* START THE DATA *

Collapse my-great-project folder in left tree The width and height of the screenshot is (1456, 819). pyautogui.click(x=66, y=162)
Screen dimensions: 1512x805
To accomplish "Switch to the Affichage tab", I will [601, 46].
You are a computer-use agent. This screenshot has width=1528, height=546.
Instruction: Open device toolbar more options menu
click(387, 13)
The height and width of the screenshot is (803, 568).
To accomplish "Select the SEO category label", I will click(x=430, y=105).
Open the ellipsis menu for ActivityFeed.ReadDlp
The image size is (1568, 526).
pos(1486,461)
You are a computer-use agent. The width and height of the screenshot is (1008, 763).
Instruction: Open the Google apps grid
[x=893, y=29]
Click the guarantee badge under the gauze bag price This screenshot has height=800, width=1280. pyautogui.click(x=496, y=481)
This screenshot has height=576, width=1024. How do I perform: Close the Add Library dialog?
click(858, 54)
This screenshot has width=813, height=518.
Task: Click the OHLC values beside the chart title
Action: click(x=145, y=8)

* END THE DATA *

** WHAT THIS TASK INVOLVES **
Return these lines exactly as they appear, from the first to the last.

** EXERCISE RESPONSE **
Collapse my-great-project folder in left tree The width and height of the screenshot is (1456, 819). pyautogui.click(x=66, y=162)
Screen dimensions: 1512x805
To accomplish "Switch to the Affichage tab", I will [601, 46].
You are a computer-use agent. This screenshot has width=1528, height=546.
Instruction: Open device toolbar more options menu
click(387, 13)
The height and width of the screenshot is (803, 568).
To accomplish "Select the SEO category label", I will click(x=430, y=105).
Open the ellipsis menu for ActivityFeed.ReadDlp
The image size is (1568, 526).
pos(1486,461)
You are a computer-use agent. The width and height of the screenshot is (1008, 763).
Instruction: Open the Google apps grid
[x=893, y=29]
Click the guarantee badge under the gauze bag price This screenshot has height=800, width=1280. pyautogui.click(x=496, y=481)
This screenshot has height=576, width=1024. How do I perform: Close the Add Library dialog?
click(858, 54)
This screenshot has width=813, height=518.
Task: Click the OHLC values beside the chart title
Action: click(x=145, y=8)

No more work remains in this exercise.